-- Exercise inputs --

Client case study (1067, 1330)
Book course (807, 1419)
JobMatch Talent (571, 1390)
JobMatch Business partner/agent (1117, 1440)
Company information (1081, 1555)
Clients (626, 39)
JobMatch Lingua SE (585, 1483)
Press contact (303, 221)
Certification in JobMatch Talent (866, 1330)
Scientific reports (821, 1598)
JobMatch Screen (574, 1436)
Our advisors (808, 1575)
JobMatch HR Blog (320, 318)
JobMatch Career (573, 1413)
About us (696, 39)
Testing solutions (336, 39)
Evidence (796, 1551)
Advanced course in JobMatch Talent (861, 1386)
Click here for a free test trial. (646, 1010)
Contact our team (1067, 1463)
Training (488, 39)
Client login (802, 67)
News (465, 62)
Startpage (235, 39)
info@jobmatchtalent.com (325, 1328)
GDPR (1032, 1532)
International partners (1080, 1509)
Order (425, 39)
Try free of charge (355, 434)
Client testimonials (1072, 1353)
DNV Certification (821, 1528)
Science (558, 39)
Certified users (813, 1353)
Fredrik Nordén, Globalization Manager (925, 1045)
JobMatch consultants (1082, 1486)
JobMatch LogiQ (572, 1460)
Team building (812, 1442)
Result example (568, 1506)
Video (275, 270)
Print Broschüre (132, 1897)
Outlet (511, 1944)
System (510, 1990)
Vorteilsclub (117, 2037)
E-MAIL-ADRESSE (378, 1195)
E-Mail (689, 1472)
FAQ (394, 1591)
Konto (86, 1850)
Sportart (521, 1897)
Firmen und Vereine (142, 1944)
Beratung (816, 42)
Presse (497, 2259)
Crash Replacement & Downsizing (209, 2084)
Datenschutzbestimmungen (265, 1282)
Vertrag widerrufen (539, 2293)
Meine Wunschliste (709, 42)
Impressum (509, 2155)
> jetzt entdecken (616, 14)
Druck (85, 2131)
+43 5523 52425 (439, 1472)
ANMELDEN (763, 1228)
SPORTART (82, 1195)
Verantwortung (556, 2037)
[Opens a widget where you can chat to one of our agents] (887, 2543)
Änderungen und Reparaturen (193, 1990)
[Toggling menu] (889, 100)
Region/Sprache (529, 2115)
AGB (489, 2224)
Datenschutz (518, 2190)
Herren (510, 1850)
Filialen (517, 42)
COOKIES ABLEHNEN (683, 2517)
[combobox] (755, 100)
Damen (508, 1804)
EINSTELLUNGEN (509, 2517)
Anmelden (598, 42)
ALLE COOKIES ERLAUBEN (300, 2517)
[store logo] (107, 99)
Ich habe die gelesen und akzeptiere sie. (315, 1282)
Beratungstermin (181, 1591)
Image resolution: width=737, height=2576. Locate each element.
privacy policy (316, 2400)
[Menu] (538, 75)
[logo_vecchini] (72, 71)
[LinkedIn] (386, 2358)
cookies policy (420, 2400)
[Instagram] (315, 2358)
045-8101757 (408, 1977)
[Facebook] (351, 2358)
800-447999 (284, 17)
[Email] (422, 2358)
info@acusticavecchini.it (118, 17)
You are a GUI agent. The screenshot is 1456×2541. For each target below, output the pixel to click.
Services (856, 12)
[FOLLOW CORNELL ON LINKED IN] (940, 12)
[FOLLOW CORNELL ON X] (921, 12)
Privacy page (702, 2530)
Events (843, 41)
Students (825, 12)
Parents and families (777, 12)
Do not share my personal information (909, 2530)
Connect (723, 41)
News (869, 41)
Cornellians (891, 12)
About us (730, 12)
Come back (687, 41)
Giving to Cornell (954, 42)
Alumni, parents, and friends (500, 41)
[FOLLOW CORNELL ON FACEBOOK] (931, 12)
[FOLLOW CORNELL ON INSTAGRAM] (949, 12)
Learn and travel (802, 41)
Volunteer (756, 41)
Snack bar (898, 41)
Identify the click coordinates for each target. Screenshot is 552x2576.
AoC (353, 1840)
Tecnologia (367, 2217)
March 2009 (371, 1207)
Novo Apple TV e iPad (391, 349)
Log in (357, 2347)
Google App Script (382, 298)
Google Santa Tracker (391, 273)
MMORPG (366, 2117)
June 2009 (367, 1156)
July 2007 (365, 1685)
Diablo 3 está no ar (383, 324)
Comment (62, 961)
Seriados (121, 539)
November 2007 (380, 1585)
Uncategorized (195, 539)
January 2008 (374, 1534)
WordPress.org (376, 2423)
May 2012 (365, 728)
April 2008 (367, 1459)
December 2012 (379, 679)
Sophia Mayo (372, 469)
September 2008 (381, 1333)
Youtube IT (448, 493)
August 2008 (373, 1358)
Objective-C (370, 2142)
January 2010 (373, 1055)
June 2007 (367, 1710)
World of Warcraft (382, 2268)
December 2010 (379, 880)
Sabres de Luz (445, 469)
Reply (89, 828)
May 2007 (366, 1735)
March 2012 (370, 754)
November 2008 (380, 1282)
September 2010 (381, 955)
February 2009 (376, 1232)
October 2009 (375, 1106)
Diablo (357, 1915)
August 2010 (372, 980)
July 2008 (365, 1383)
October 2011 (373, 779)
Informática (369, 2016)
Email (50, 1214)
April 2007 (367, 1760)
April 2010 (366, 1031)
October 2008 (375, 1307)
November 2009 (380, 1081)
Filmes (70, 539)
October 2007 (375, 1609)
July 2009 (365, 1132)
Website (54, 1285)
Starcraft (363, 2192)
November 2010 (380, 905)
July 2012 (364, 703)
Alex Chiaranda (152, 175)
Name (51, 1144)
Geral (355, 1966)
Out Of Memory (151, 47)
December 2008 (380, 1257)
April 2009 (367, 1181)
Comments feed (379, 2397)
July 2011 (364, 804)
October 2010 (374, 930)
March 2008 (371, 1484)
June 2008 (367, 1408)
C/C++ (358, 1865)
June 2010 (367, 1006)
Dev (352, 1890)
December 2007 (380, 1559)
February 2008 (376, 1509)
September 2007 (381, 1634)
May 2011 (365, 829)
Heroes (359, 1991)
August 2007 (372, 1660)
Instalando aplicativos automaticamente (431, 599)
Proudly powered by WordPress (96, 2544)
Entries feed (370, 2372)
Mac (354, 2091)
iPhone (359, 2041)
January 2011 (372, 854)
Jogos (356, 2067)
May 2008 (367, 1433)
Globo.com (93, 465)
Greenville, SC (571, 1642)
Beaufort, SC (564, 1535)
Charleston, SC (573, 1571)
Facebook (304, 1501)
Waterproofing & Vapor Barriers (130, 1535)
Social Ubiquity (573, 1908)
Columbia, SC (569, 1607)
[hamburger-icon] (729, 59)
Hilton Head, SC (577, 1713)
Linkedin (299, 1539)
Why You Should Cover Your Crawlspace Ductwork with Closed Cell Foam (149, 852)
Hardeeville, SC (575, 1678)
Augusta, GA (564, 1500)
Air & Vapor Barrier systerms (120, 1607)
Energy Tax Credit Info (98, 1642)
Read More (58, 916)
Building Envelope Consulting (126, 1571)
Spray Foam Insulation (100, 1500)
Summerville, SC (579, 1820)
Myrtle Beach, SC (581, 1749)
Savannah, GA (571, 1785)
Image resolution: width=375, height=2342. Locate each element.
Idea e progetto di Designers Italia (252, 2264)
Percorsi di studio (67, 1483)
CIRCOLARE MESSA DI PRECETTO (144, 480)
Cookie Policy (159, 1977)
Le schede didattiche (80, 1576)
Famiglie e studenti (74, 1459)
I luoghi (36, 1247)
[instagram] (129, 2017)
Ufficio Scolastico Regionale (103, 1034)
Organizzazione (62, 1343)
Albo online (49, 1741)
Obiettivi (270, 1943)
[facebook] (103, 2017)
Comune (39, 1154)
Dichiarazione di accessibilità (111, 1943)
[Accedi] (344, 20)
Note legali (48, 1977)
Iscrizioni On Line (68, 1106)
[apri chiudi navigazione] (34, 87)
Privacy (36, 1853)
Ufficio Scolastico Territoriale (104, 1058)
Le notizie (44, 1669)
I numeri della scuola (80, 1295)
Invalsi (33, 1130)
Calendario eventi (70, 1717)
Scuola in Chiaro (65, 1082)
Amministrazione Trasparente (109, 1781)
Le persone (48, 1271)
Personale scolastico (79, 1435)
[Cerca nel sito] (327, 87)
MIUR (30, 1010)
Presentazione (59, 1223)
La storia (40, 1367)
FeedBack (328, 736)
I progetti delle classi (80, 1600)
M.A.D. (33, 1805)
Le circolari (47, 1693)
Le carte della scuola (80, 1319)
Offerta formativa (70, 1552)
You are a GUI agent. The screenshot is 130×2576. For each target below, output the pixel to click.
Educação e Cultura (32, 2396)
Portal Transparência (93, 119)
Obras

-- Instructions for the task --
The lines above, starting at the one with "Beratung (816, 42)" and ending at the one with "[LinkedIn] (386, 2358)", are the only ones to return, exactly as written.

-- Exercise output --
Beratung (816, 42)
Presse (497, 2259)
Crash Replacement & Downsizing (209, 2084)
Datenschutzbestimmungen (265, 1282)
Vertrag widerrufen (539, 2293)
Meine Wunschliste (709, 42)
Impressum (509, 2155)
> jetzt entdecken (616, 14)
Druck (85, 2131)
+43 5523 52425 (439, 1472)
ANMELDEN (763, 1228)
SPORTART (82, 1195)
Verantwortung (556, 2037)
[Opens a widget where you can chat to one of our agents] (887, 2543)
Änderungen und Reparaturen (193, 1990)
[Toggling menu] (889, 100)
Region/Sprache (529, 2115)
AGB (489, 2224)
Datenschutz (518, 2190)
Herren (510, 1850)
Filialen (517, 42)
COOKIES ABLEHNEN (683, 2517)
[combobox] (755, 100)
Damen (508, 1804)
EINSTELLUNGEN (509, 2517)
Anmelden (598, 42)
ALLE COOKIES ERLAUBEN (300, 2517)
[store logo] (107, 99)
Ich habe die gelesen und akzeptiere sie. (315, 1282)
Beratungstermin (181, 1591)
Image resolution: width=737, height=2576. Locate each element.
privacy policy (316, 2400)
[Menu] (538, 75)
[logo_vecchini] (72, 71)
[LinkedIn] (386, 2358)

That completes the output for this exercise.